(Extracted records)
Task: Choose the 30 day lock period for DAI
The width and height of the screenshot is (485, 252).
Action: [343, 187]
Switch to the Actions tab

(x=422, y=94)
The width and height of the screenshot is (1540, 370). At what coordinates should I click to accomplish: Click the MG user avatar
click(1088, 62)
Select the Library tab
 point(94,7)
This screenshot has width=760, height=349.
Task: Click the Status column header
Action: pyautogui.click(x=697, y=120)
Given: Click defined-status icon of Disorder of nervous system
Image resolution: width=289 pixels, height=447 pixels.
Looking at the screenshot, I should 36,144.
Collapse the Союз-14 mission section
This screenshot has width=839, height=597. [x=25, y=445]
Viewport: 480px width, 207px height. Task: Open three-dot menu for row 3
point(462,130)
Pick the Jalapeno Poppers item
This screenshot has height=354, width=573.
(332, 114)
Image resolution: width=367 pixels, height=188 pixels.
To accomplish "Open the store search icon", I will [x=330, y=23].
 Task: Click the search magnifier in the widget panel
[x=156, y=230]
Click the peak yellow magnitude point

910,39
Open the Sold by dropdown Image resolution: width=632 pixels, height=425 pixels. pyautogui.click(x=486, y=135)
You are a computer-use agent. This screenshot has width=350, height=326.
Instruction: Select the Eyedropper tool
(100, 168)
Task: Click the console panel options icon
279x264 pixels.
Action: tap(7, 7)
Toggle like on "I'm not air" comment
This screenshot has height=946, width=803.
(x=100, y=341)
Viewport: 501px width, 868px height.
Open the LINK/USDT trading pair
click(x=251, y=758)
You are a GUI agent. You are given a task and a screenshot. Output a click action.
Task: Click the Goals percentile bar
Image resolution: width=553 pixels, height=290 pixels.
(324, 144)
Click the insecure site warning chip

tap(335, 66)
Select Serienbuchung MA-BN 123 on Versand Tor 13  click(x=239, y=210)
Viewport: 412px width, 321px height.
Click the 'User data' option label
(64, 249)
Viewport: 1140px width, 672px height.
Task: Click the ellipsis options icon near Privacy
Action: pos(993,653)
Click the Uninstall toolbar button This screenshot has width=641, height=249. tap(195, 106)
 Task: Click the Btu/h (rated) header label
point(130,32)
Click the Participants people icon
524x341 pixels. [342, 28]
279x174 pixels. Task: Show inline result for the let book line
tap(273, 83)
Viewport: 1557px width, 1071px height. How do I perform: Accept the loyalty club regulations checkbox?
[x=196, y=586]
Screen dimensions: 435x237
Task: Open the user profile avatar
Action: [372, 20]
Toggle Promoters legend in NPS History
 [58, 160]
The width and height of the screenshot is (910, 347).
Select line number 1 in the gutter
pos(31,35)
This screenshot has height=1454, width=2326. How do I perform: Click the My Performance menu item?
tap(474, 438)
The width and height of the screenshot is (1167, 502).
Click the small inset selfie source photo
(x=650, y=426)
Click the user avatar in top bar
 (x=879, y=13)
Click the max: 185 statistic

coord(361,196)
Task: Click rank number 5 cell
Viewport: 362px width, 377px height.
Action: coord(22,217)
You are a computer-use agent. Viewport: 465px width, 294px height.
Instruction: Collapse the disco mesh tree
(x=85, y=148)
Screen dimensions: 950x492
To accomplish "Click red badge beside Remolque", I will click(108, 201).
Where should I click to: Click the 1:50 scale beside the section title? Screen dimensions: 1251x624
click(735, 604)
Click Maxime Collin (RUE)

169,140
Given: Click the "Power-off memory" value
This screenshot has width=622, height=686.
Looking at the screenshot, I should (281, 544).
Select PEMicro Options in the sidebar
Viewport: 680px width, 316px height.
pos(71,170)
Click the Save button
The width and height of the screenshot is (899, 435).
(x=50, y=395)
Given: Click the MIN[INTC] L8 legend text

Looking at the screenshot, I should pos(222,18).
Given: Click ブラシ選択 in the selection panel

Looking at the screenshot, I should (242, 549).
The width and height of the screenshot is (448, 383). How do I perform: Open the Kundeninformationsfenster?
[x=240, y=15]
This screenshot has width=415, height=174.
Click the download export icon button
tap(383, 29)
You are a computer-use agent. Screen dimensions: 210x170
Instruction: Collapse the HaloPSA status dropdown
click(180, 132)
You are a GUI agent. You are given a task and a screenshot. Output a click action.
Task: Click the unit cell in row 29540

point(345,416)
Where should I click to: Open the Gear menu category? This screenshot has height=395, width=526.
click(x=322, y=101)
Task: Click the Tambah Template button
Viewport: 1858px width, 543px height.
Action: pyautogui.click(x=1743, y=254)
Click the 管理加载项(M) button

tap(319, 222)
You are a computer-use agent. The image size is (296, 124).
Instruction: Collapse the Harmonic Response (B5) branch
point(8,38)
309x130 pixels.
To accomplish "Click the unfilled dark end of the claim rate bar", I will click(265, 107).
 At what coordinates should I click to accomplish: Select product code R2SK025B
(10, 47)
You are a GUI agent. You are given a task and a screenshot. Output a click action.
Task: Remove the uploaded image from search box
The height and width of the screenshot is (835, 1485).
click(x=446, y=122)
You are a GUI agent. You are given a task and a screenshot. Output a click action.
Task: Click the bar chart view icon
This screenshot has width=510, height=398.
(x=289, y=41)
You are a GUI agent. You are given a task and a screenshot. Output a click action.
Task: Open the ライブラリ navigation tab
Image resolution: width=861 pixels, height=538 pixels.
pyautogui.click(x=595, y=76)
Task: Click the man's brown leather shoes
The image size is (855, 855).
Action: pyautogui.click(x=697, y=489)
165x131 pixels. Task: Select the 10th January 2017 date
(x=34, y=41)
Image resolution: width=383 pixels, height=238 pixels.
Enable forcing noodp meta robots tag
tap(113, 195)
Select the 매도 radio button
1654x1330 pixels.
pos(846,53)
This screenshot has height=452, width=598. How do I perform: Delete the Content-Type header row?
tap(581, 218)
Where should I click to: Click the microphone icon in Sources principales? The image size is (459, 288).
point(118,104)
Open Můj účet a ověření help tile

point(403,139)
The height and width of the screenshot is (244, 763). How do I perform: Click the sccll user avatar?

**WORK ITEM:** Reproduce each line above without any alteration.

**OUTPUT FOR THIS TASK:**
Task: Choose the 30 day lock period for DAI
The width and height of the screenshot is (485, 252).
Action: [343, 187]
Switch to the Actions tab

(x=422, y=94)
The width and height of the screenshot is (1540, 370). At what coordinates should I click to accomplish: Click the MG user avatar
click(1088, 62)
Select the Library tab
 point(94,7)
This screenshot has width=760, height=349.
Task: Click the Status column header
Action: pyautogui.click(x=697, y=120)
Given: Click defined-status icon of Disorder of nervous system
Image resolution: width=289 pixels, height=447 pixels.
Looking at the screenshot, I should 36,144.
Collapse the Союз-14 mission section
This screenshot has width=839, height=597. [x=25, y=445]
Viewport: 480px width, 207px height. Task: Open three-dot menu for row 3
point(462,130)
Pick the Jalapeno Poppers item
This screenshot has height=354, width=573.
(332, 114)
Image resolution: width=367 pixels, height=188 pixels.
To accomplish "Open the store search icon", I will [x=330, y=23].
 Task: Click the search magnifier in the widget panel
[x=156, y=230]
Click the peak yellow magnitude point

910,39
Open the Sold by dropdown Image resolution: width=632 pixels, height=425 pixels. pyautogui.click(x=486, y=135)
You are a computer-use agent. This screenshot has width=350, height=326.
Instruction: Select the Eyedropper tool
(100, 168)
Task: Click the console panel options icon
279x264 pixels.
Action: tap(7, 7)
Toggle like on "I'm not air" comment
This screenshot has height=946, width=803.
(x=100, y=341)
Viewport: 501px width, 868px height.
Open the LINK/USDT trading pair
click(x=251, y=758)
You are a GUI agent. You are given a task and a screenshot. Output a click action.
Task: Click the Goals percentile bar
Image resolution: width=553 pixels, height=290 pixels.
(324, 144)
Click the insecure site warning chip

tap(335, 66)
Select Serienbuchung MA-BN 123 on Versand Tor 13  click(x=239, y=210)
Viewport: 412px width, 321px height.
Click the 'User data' option label
(64, 249)
Viewport: 1140px width, 672px height.
Task: Click the ellipsis options icon near Privacy
Action: pos(993,653)
Click the Uninstall toolbar button This screenshot has width=641, height=249. tap(195, 106)
 Task: Click the Btu/h (rated) header label
point(130,32)
Click the Participants people icon
524x341 pixels. [342, 28]
279x174 pixels. Task: Show inline result for the let book line
tap(273, 83)
Viewport: 1557px width, 1071px height. How do I perform: Accept the loyalty club regulations checkbox?
[x=196, y=586]
Screen dimensions: 435x237
Task: Open the user profile avatar
Action: [372, 20]
Toggle Promoters legend in NPS History
 [58, 160]
The width and height of the screenshot is (910, 347).
Select line number 1 in the gutter
pos(31,35)
This screenshot has height=1454, width=2326. How do I perform: Click the My Performance menu item?
tap(474, 438)
The width and height of the screenshot is (1167, 502).
Click the small inset selfie source photo
(x=650, y=426)
Click the user avatar in top bar
 (x=879, y=13)
Click the max: 185 statistic

coord(361,196)
Task: Click rank number 5 cell
Viewport: 362px width, 377px height.
Action: coord(22,217)
You are a computer-use agent. Viewport: 465px width, 294px height.
Instruction: Collapse the disco mesh tree
(x=85, y=148)
Screen dimensions: 950x492
To accomplish "Click red badge beside Remolque", I will click(108, 201).
Where should I click to: Click the 1:50 scale beside the section title? Screen dimensions: 1251x624
click(735, 604)
Click Maxime Collin (RUE)

169,140
Given: Click the "Power-off memory" value
This screenshot has width=622, height=686.
Looking at the screenshot, I should (281, 544).
Select PEMicro Options in the sidebar
Viewport: 680px width, 316px height.
pos(71,170)
Click the Save button
The width and height of the screenshot is (899, 435).
(x=50, y=395)
Given: Click the MIN[INTC] L8 legend text

Looking at the screenshot, I should pos(222,18).
Given: Click ブラシ選択 in the selection panel

Looking at the screenshot, I should (242, 549).
The width and height of the screenshot is (448, 383). How do I perform: Open the Kundeninformationsfenster?
[x=240, y=15]
This screenshot has width=415, height=174.
Click the download export icon button
tap(383, 29)
You are a computer-use agent. Screen dimensions: 210x170
Instruction: Collapse the HaloPSA status dropdown
click(180, 132)
You are a GUI agent. You are given a task and a screenshot. Output a click action.
Task: Click the unit cell in row 29540

point(345,416)
Where should I click to: Open the Gear menu category? This screenshot has height=395, width=526.
click(x=322, y=101)
Task: Click the Tambah Template button
Viewport: 1858px width, 543px height.
Action: pyautogui.click(x=1743, y=254)
Click the 管理加载项(M) button

tap(319, 222)
You are a computer-use agent. The image size is (296, 124).
Instruction: Collapse the Harmonic Response (B5) branch
point(8,38)
309x130 pixels.
To accomplish "Click the unfilled dark end of the claim rate bar", I will click(265, 107).
 At what coordinates should I click to accomplish: Select product code R2SK025B
(10, 47)
You are a GUI agent. You are given a task and a screenshot. Output a click action.
Task: Remove the uploaded image from search box
The height and width of the screenshot is (835, 1485).
click(x=446, y=122)
You are a GUI agent. You are given a task and a screenshot. Output a click action.
Task: Click the bar chart view icon
This screenshot has width=510, height=398.
(x=289, y=41)
You are a GUI agent. You are given a task and a screenshot. Output a click action.
Task: Open the ライブラリ navigation tab
Image resolution: width=861 pixels, height=538 pixels.
pyautogui.click(x=595, y=76)
Task: Click the man's brown leather shoes
The image size is (855, 855).
Action: pyautogui.click(x=697, y=489)
165x131 pixels. Task: Select the 10th January 2017 date
(x=34, y=41)
Image resolution: width=383 pixels, height=238 pixels.
Enable forcing noodp meta robots tag
tap(113, 195)
Select the 매도 radio button
1654x1330 pixels.
pos(846,53)
This screenshot has height=452, width=598. How do I perform: Delete the Content-Type header row?
tap(581, 218)
Where should I click to: Click the microphone icon in Sources principales? The image size is (459, 288).
point(118,104)
Open Můj účet a ověření help tile

point(403,139)
The height and width of the screenshot is (244, 763). How do I perform: Click the sccll user avatar?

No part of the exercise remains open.